• TEXTE PROPOSÉ
▶
Quant au fer, l’Amazonie possède hélas la seconde plus grande réserve du monde dans la montagne Serra dos Carajas entre le Tocantins et le Xingu au Brésil. Découverte en 1967, la réserve est estimée à 18 milliards de tonnes de fer à 66% de teneur. La mine de Carajas, mise en exploitation à partir de 1986, est également tristement célèbre pour les destructions inconsidérées des écosystèmes qu’elle a engendré. Avec une veine de 300 m d’épaisseur excavée à ciel ouvert, sa voie ferrée et ses routes pour acheminer le fer, et ses villes pour accueillir ses travailleurs, la mine a largement contribué à détruire la forêt de la région du Minais Gérais et à la polluer, tout en façonnant un nouveau territoire qui reste aujourd’hui l’un des plus grands conglomérats industrialo-miniers du Brésil.

Voilà comment un simple mythe, en figeant dans les esprits l’image d’une Amazonie aux richesses inépuisables, a contribué à initier un cycle de destruction irrémédiable des écosystèmes. Ce mythe n’est certes pas la seule et unique raison, mais c’est aussi parce que la légende de l’El dorado a été accolée à la forêt amazonienne que cette dernière subit les impacts ravageurs d’une exploitation irraisonnée de ces matières premières et minières depuis 500 ans, engendrant un curieux paradoxe dans lequel le mythe « façonne » autant qu’il « détruit » ce territoire.
◀
• DONNÉES DES TÂCHES
▶
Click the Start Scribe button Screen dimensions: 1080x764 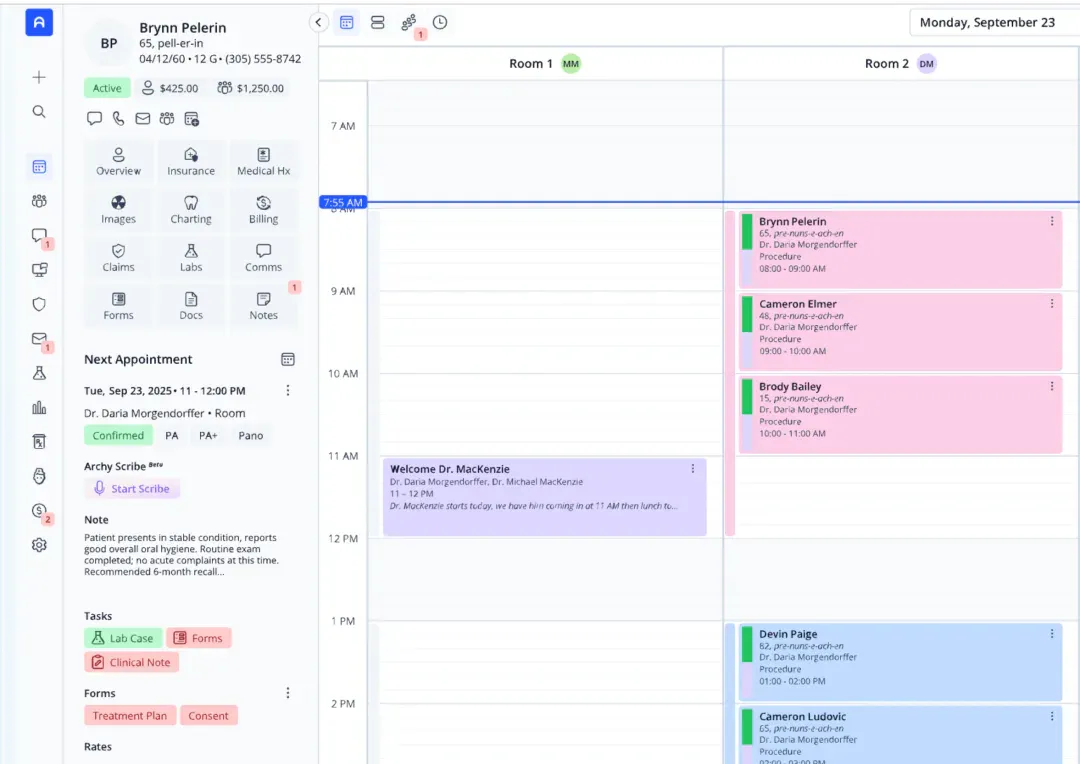point(132,488)
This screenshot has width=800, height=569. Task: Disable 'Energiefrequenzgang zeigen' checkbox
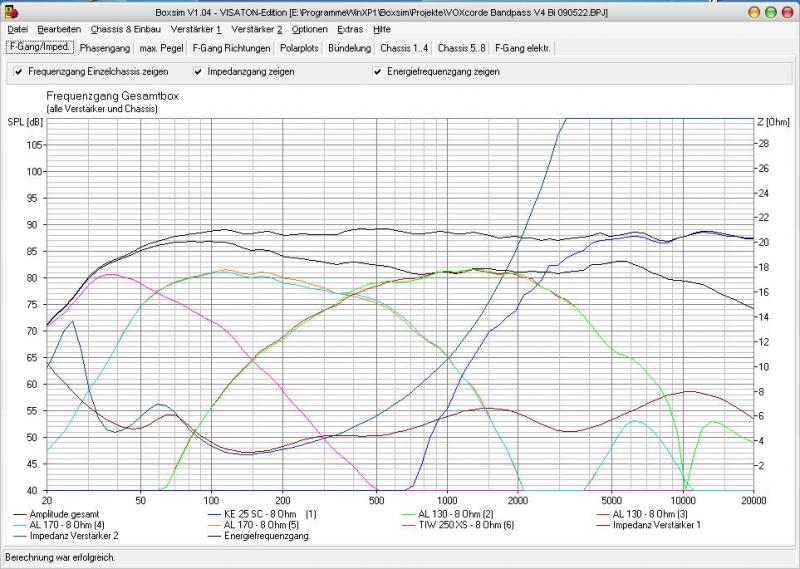[x=377, y=72]
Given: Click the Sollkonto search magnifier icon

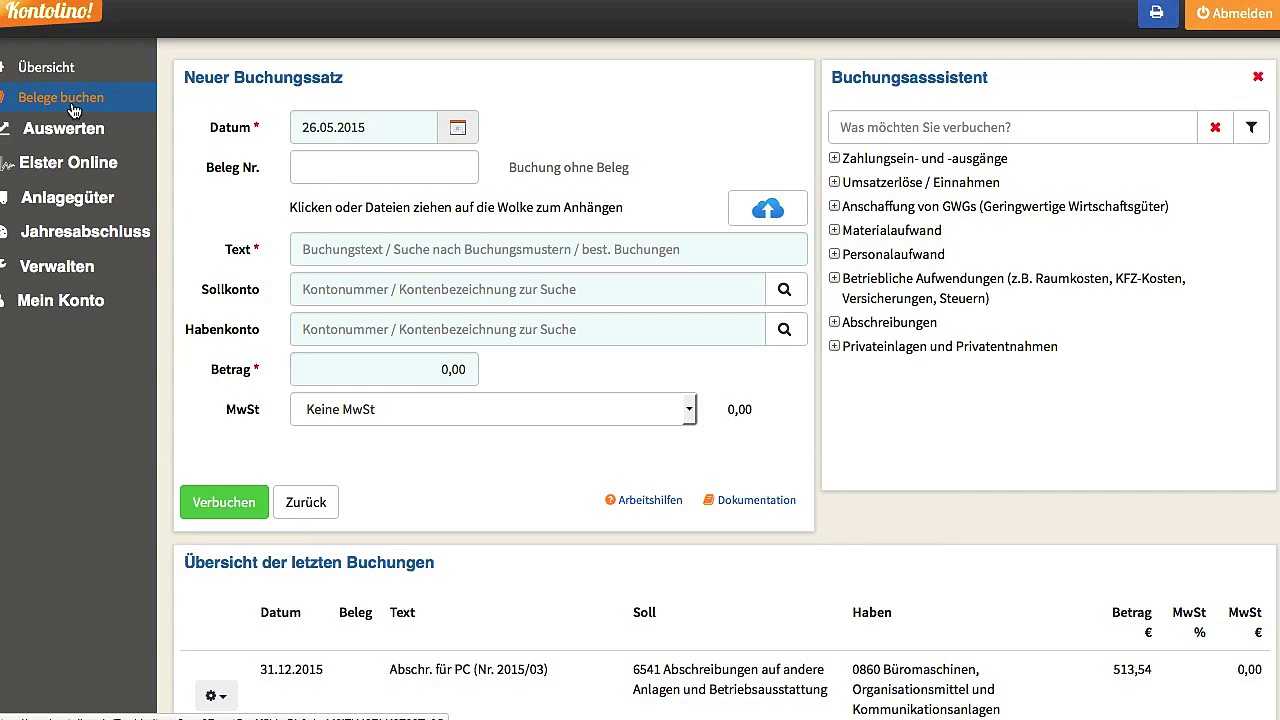Looking at the screenshot, I should coord(785,289).
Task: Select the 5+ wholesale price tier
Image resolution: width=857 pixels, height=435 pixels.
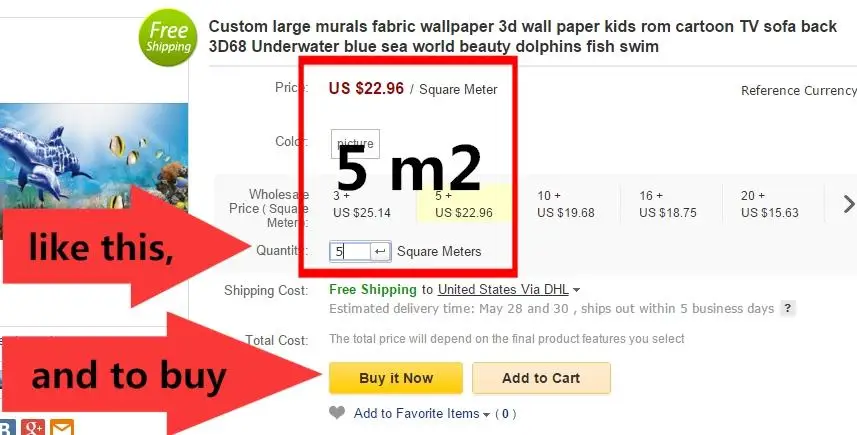Action: (x=465, y=204)
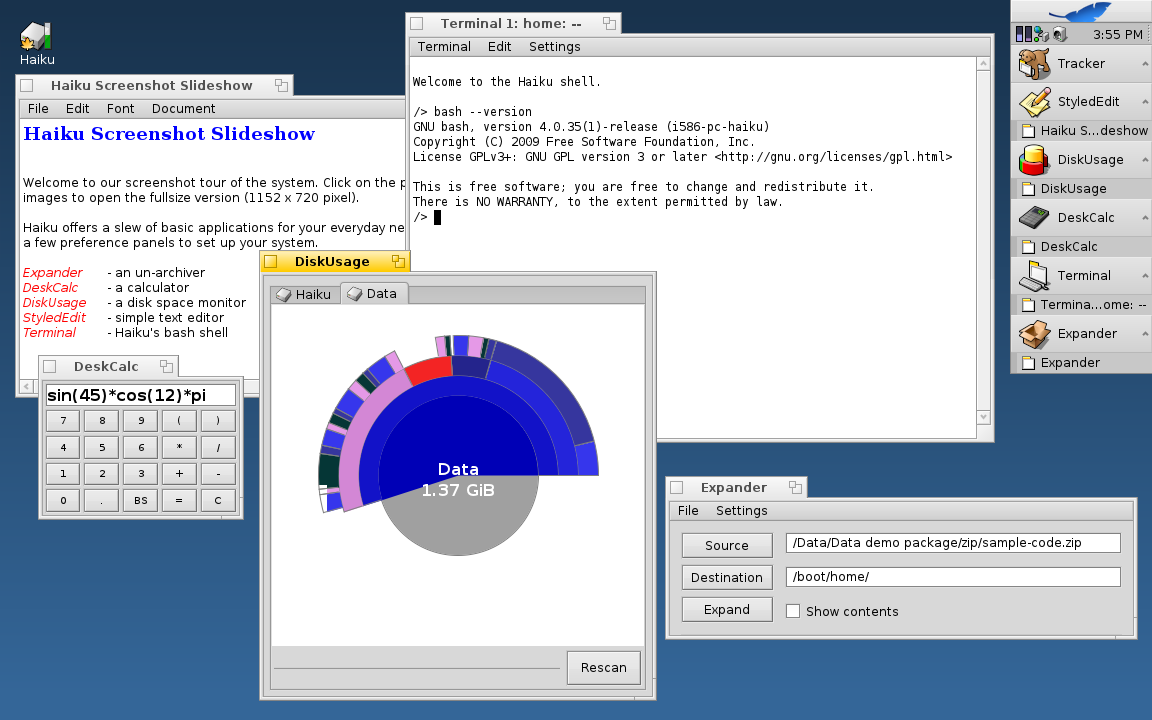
◀
• TÂCHES ET EXERCICES
1) Relevez toutes les données chiffrées figurant dans le texte sur la mine de Carajas.
2) Extrayez du listing chaque ligne comportant le mot « Task ».
Le texte et le listing forment deux ensembles indépendants l'un de l'autre.

• CORRIGÉS DES EXERCICES
1)
- 1967
- 18 milliards de tonnes de fer
- 66% de teneur
- 1986
- 300 m d'épaisseur
- 500 ans

2)
This screenshot has width=800, height=569. Task: Disable 'Energiefrequenzgang zeigen' checkbox
Task: Select the 5+ wholesale price tier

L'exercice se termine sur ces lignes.